• by killjoywashere on 3/4/2019, 11:22:35 AM

    An acquaintance once advised me to keep a context file: all the little "notes to self", code snippets, key config elements, etc, in a file. I've tried a few times in Vim but finally really got traction in Jupyter, through a combination of my org's massive Windows dependencies, which is definitely not the Jupyter community's default (needed to document lots of little idiosyncrasies), and actually having interesting data in that world.
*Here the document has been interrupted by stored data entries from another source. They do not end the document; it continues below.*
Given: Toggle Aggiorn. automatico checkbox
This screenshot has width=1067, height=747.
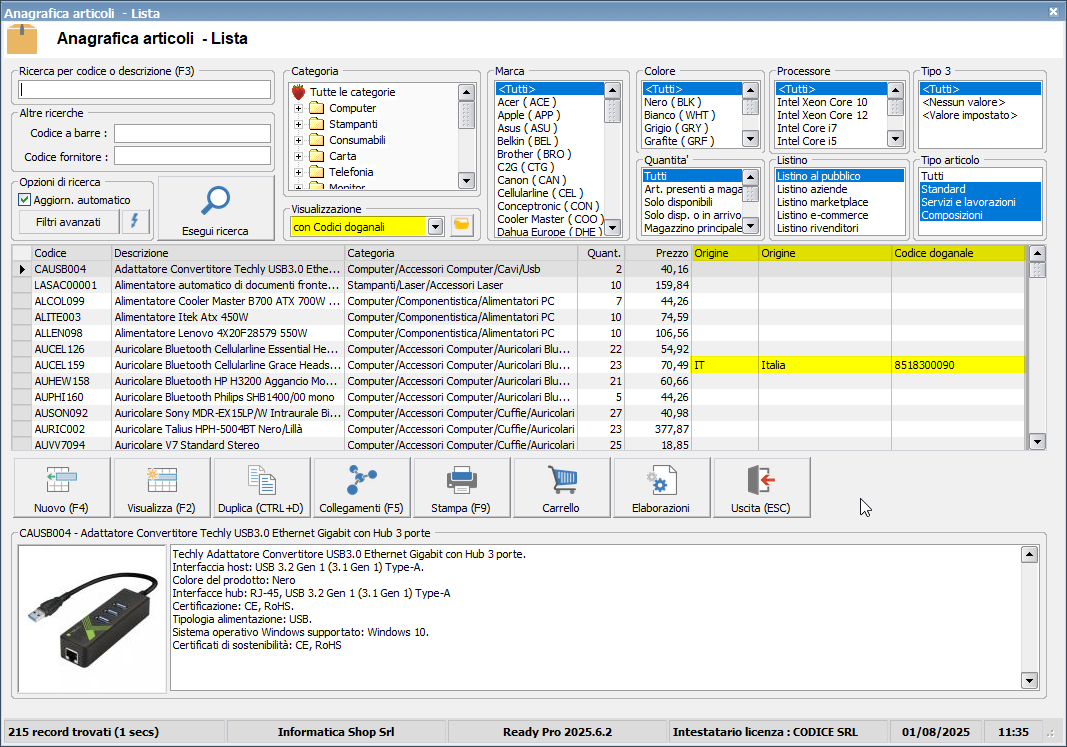Looking at the screenshot, I should click(25, 200).
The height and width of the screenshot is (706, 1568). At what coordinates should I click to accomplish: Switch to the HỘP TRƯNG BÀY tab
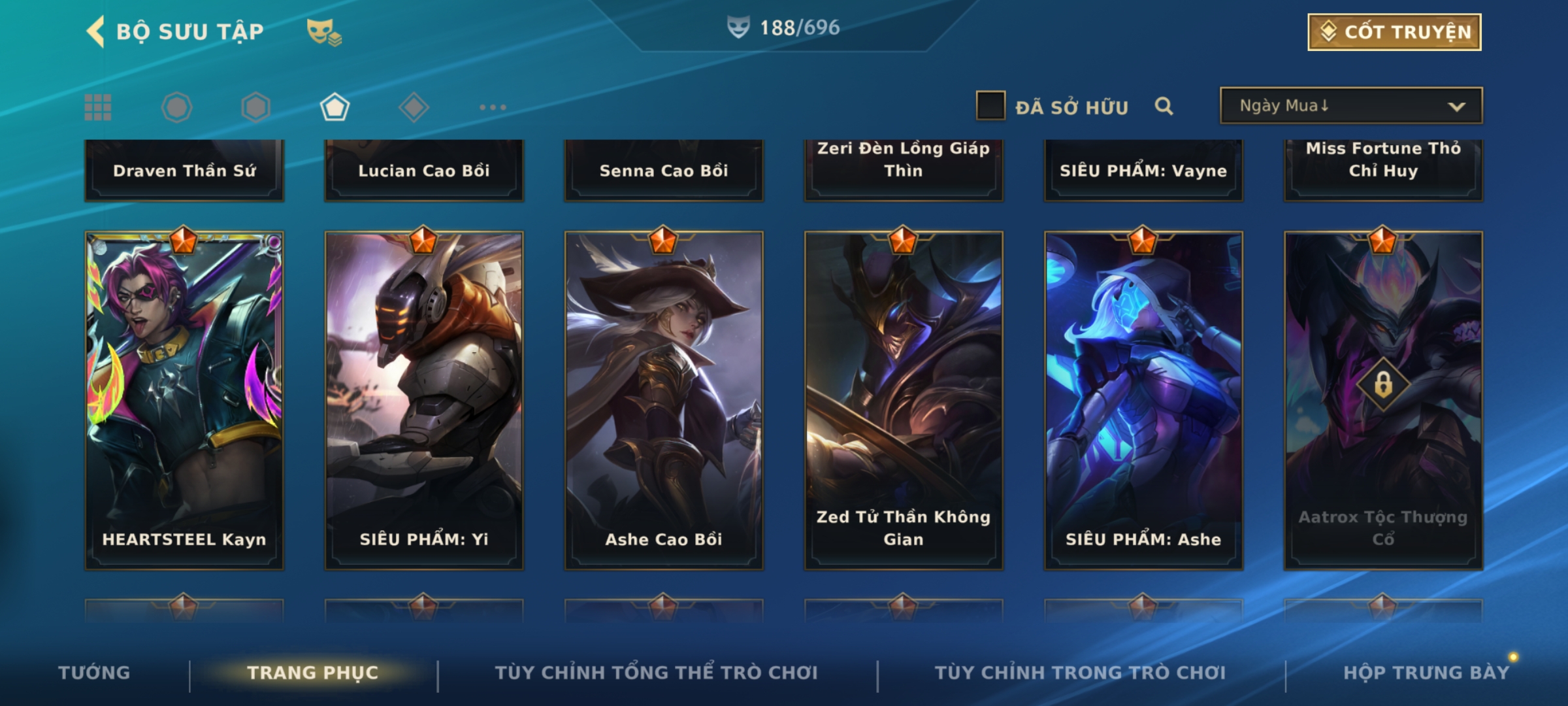[1426, 672]
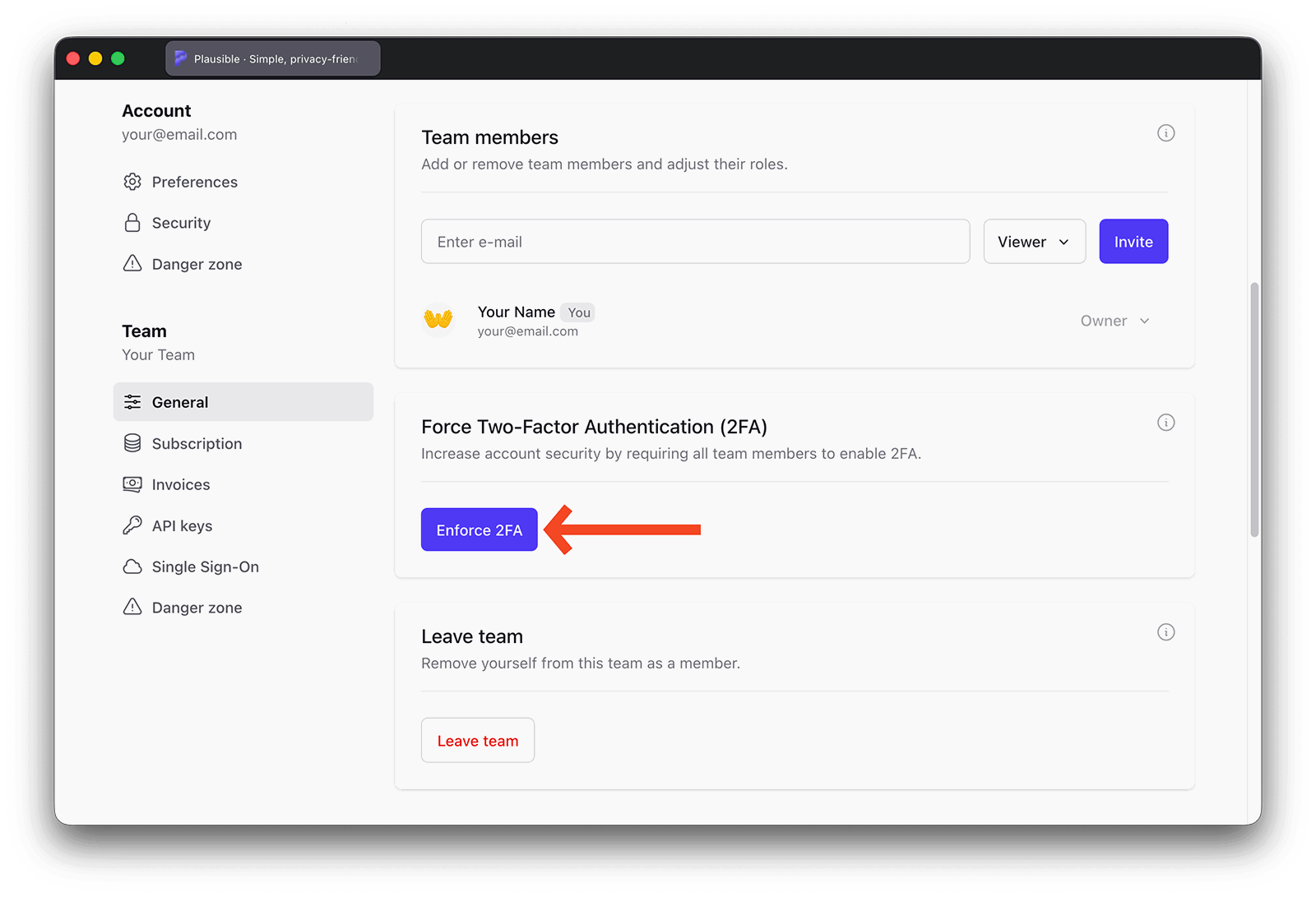Click the API keys key icon
Viewport: 1316px width, 897px height.
click(x=132, y=525)
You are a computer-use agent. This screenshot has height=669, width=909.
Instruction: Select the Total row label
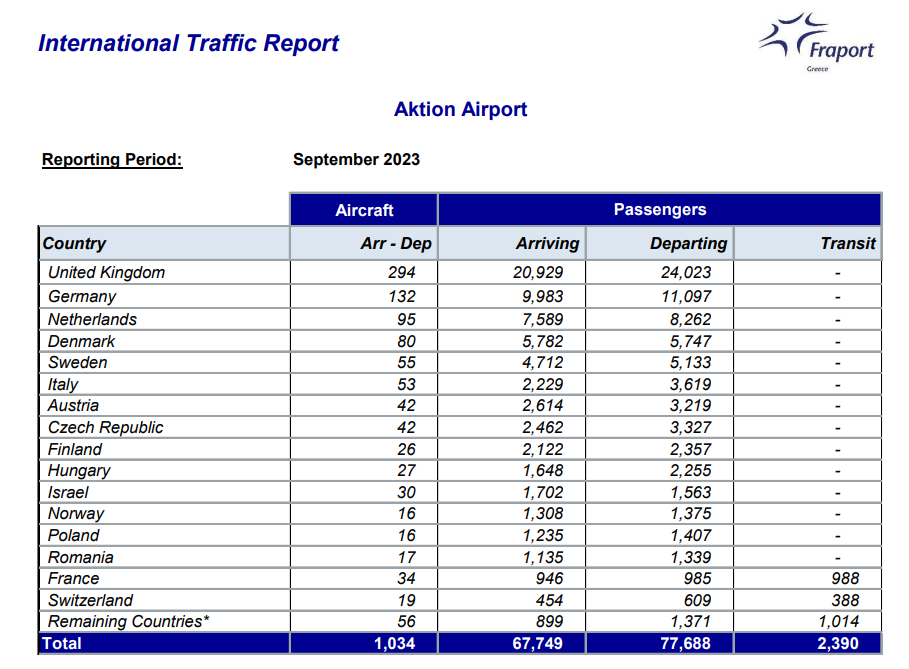(x=61, y=643)
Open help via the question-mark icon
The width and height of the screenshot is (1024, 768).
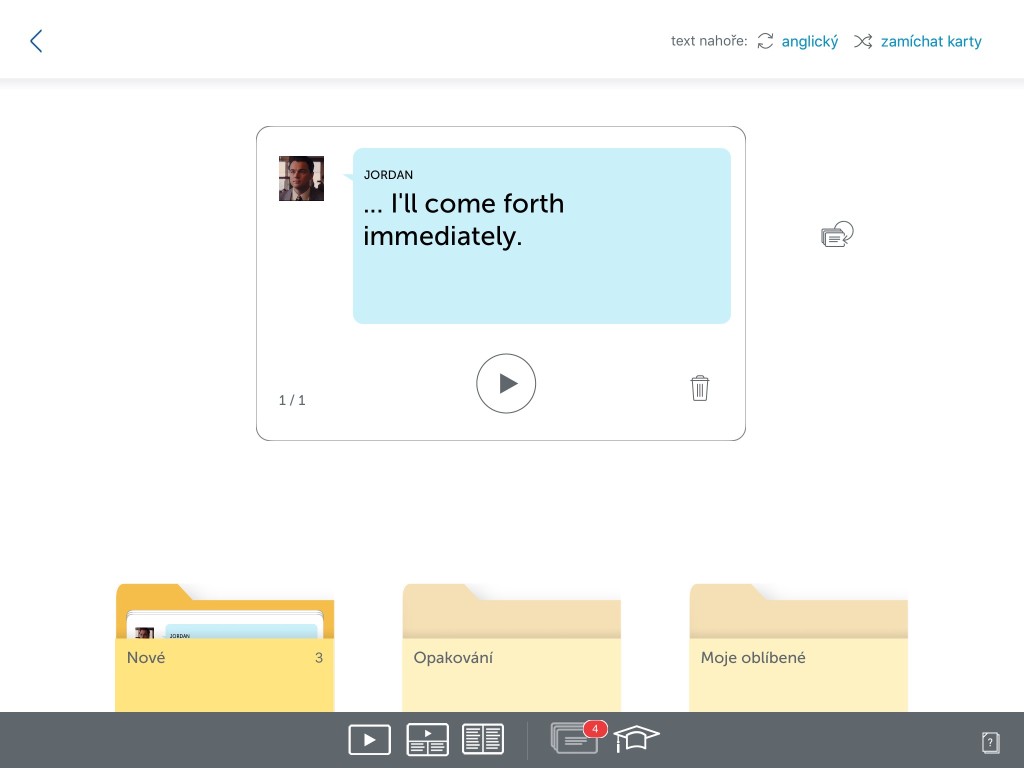(x=990, y=742)
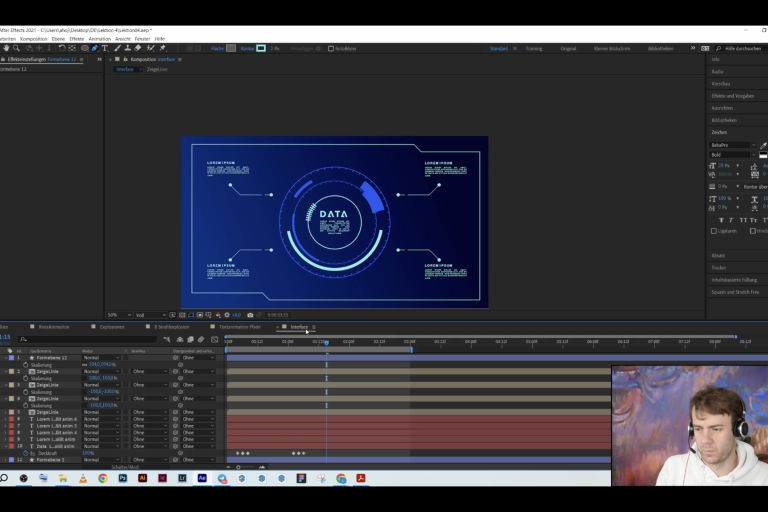Select the Text tool
The width and height of the screenshot is (768, 512).
(103, 48)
What I really like about Jupyter for this is that it's trivial to mix it all together: a link to a handbook like this, how to decode and encode Windows environment variables, tips on Vim, python, pandas, plotting, etc.

    And I was really struck how a number of the headings in this handbook mapped exactly to the headings in my context file. I suspect this will not be the last time I click that link.

  • by fulafel on 3/4/2019, 4:28:53 AM

    Is there a way to run notebooks automatically, so you could regenerate notebooks like this after some library code changes or dependency upgrades and check that everything stillw orks?

  • by qd6pwu4 on 3/4/2019, 2:57:48 AM

    It seems to be a nice introduction to numpy, pandas, and matplotlib

  • by quotz on 3/3/2019, 9:23:15 PM

    Any reviews on this ?

  • by pooya13 on 3/3/2019, 10:53:08 PM

    When an open source book has 150 open PRs and the last commit is from 4 months ago I am discouraged to spend time on it.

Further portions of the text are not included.